HV50 Man CannotMy latest article for Catholic Mom:

In July of 1968,  I was a carefree nine-year-old enjoying summer vacation, still playing with dolls and pretending that I was the mother of ten children. I don’t remember watching news or hearing anyone talk about Humanae Vitae.

But I do recall my parents and their friends that summer having these sorts of conversations: “What does the pope expect we should do? Have 15 kids? Or not have sex? No way. We’re using birth control.” I didn’t think much about it except that in my naïve mindset, I didn’t know what sex or birth control were, but I remember thinking, shouldn’t moms and dads want to have lots of children?

Young-Ellie-outside-sm

Me at the age of nine, summer of ’68.

In 1968 and with many of the faithful expecting and hoping that the Church would “change” its teaching on artificial contraception, Blessed Pope Paul VI issued his encyclical, Humanae Vitae (On Human Life) which confirmed and proclaimed the 2000-year consistent teaching of the Church that artificial methods of contraception were immoral.

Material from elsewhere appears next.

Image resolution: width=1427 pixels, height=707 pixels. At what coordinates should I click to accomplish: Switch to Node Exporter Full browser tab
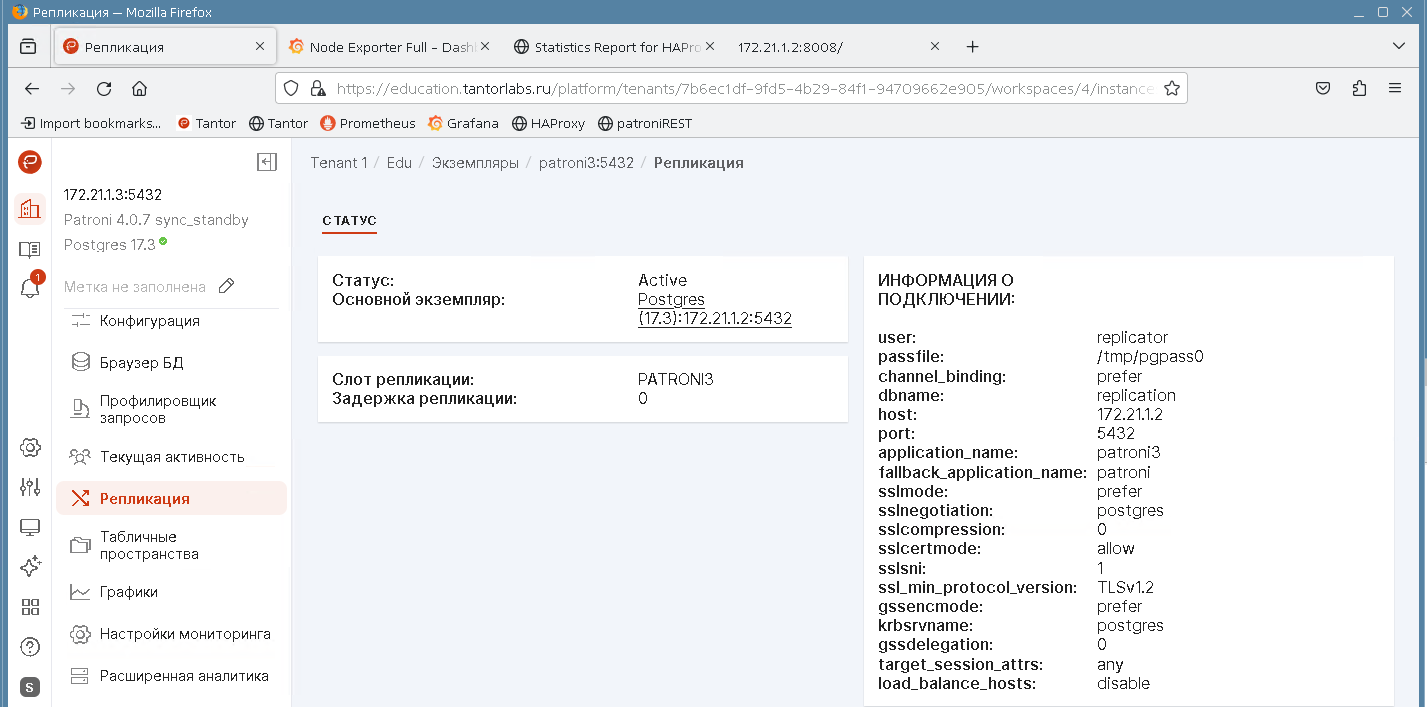391,47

Within two days, dissident theologians led by Father Charles Curran issued this statement: “Spouses may responsibly decide according to their conscience that artificial contraception in some circumstances is permissible and indeed necessary to preserve and foster the value and sacredness of marriage,” thereby, leaving it up to individual Catholic couples’ “conscience” to decide. The problem was there was no indication from dissidents as to how couples should form their consciences (nor, in my opinion, did the dissidents care). Two months after HV, the “Winnipeg Statement” was issued by the Canadian Conference of Catholic Bishops stating that “those who cannot accept the teaching should not be considered shut off from the Catholic Church, and that individuals can in good conscience use contraception as long as they have made an honest attempt to accept the difficult directives of the encyclical.”

While many of the faithful were only focusing on their own personal situations, Pope Paul VI was warning the faithful that going against natural law and the 2000-year teaching of the Church would bring a “general lowering of moral standards.” (HV 17) Welcome to the world in which we live.

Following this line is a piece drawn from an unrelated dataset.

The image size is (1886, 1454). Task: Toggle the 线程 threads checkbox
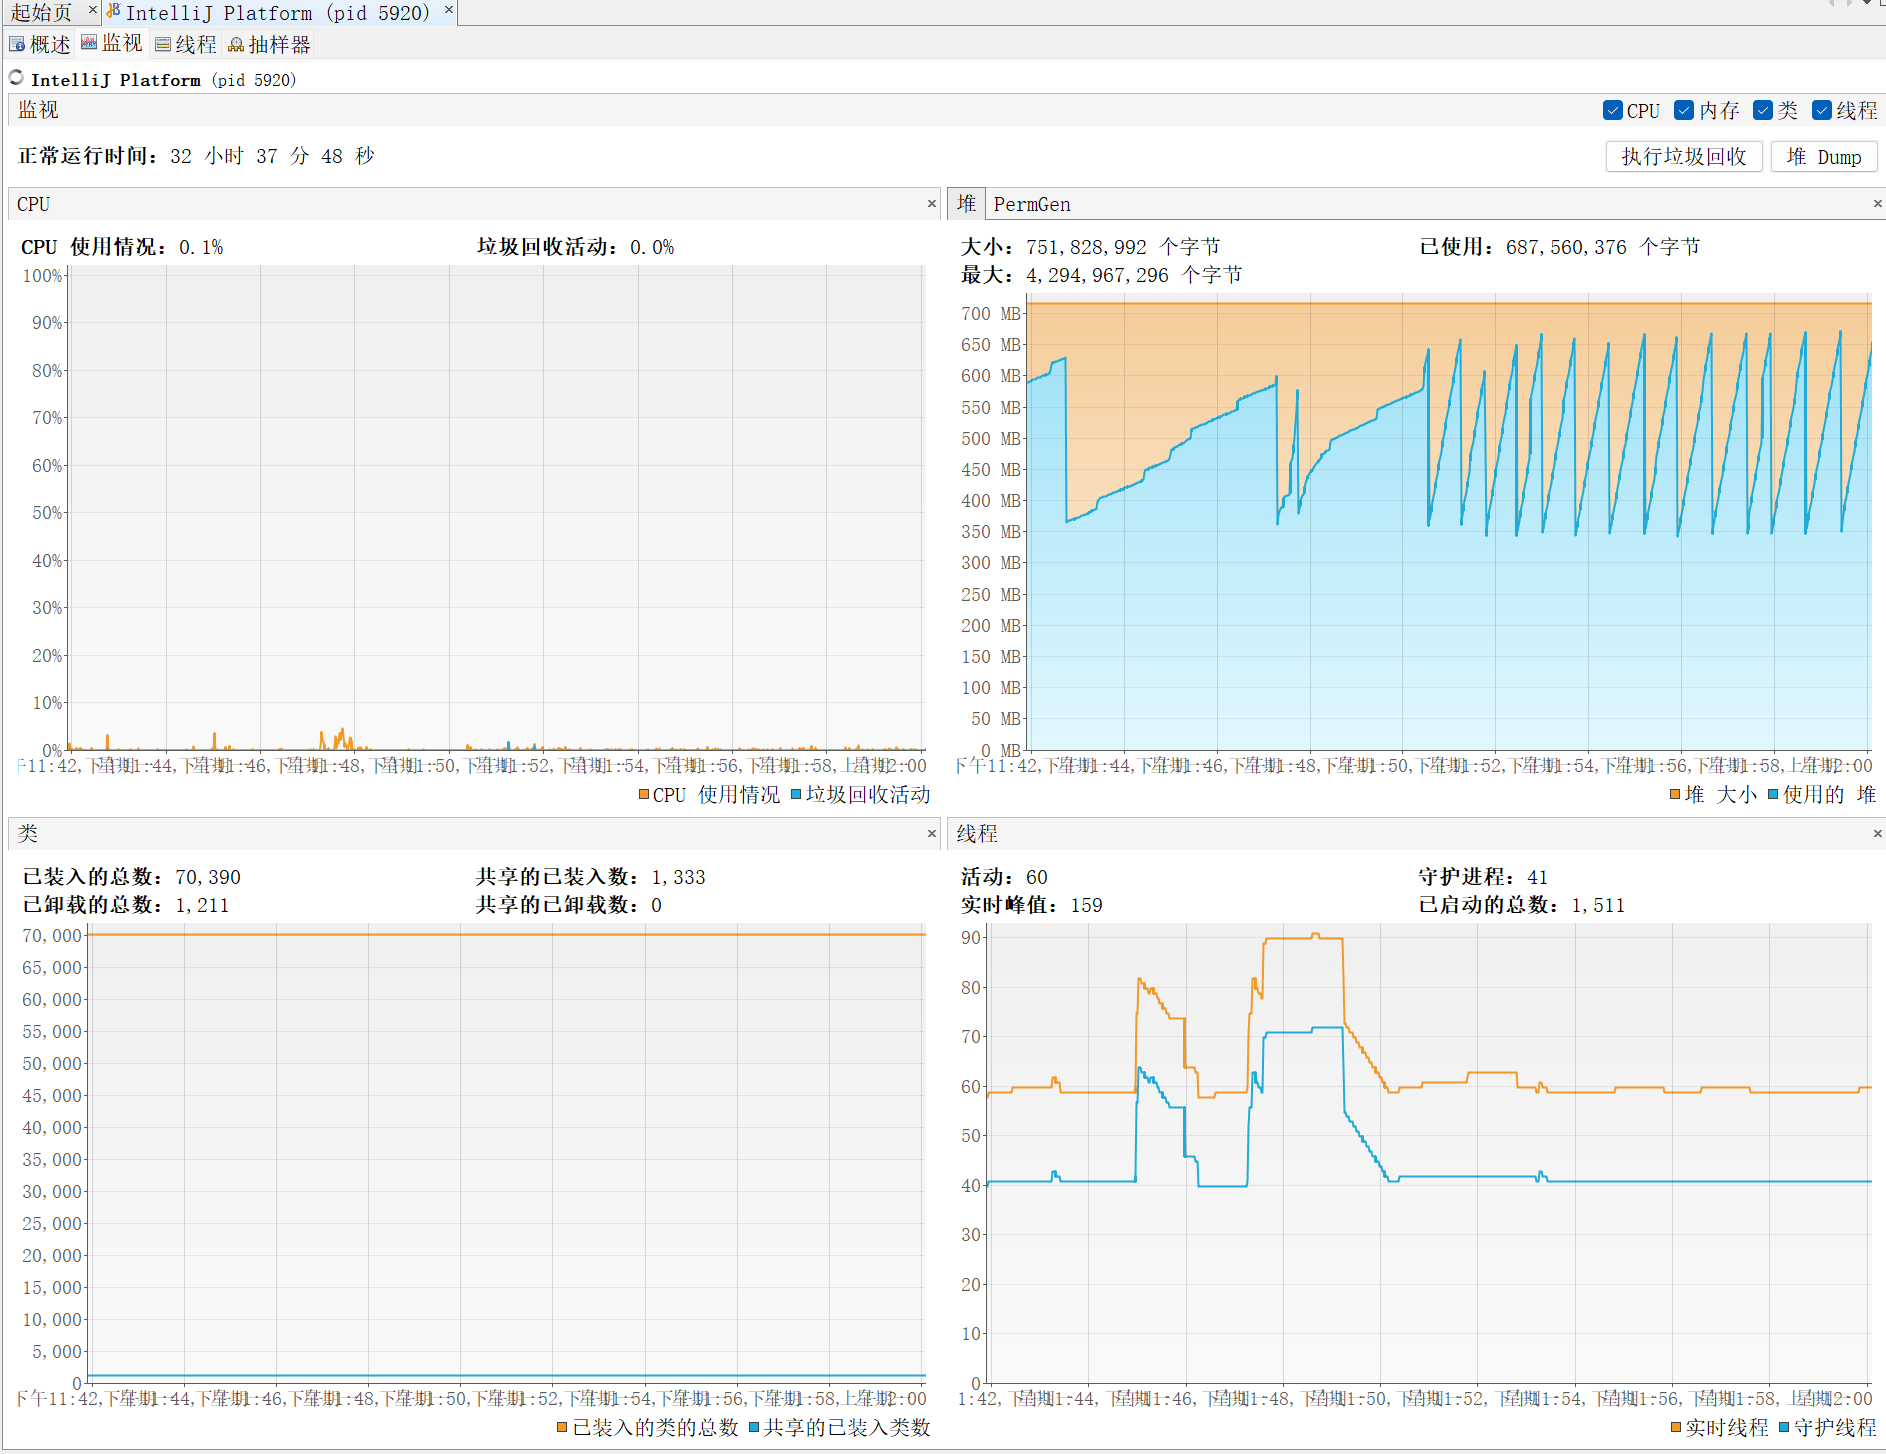pos(1822,110)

Fifty years later, I’m more mature. I understand that there are many good and serious reasons to postpone or prevent pregnancy. In fact, I’ve lived through serious situations that necessitated avoiding pregnancy. But I also believe that there are so many good reasons NOT to dissent from Church teaching on this issue.

Blessed Pope Paul VI affirmed the Church’s teachings but he also gave an alternative and moral option: Natural Family Planning, which in the ’60s was becoming more and more effective.

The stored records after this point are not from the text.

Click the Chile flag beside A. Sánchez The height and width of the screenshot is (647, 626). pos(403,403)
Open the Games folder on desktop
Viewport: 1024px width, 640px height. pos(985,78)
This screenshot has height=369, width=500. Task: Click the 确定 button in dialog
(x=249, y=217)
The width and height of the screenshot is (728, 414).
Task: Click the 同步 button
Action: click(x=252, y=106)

Blessed Pope Paul VI said (HV 17) that we needed to “consider how easily this course of action could open wide the way for marital infidelity and a general lowering of moral standards. Not much experience is needed to be fully aware of human weakness and to understand that human beings—and especially the young, who are so exposed to temptation—need incentives to keep the moral law, and it is an evil thing to make it easy for them to break that law.”

I remember as a teenager in the late ’70s when I heard of a young man and woman moving in together. I wasn’t surprised. I wasn’t shocked. In fact, in the ten years or so since I had heard the conversations between my parents and their friends, three things had become normalized: cohabitation, premarital sex, and contraception. In my formative years, I was taught by society that if everyone agrees something is okay, then it’s okay. Thus, I regarded a man and woman moving in together as simply an option rather than a moral choice.

Blessed Pope Paul VI went on to include another, very important, consequence for accepting contraception.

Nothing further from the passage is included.